> Activity
Give every entry again, exactly.

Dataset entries
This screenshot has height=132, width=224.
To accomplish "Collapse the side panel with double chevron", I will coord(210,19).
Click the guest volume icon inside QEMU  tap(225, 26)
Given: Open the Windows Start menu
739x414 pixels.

> Reply
This screenshot has height=132, width=224.
To accomplish "Collapse the side panel with double chevron", I will coord(210,19).
Click the guest volume icon inside QEMU  tap(225, 26)
Given: Open the Windows Start menu
739x414 pixels.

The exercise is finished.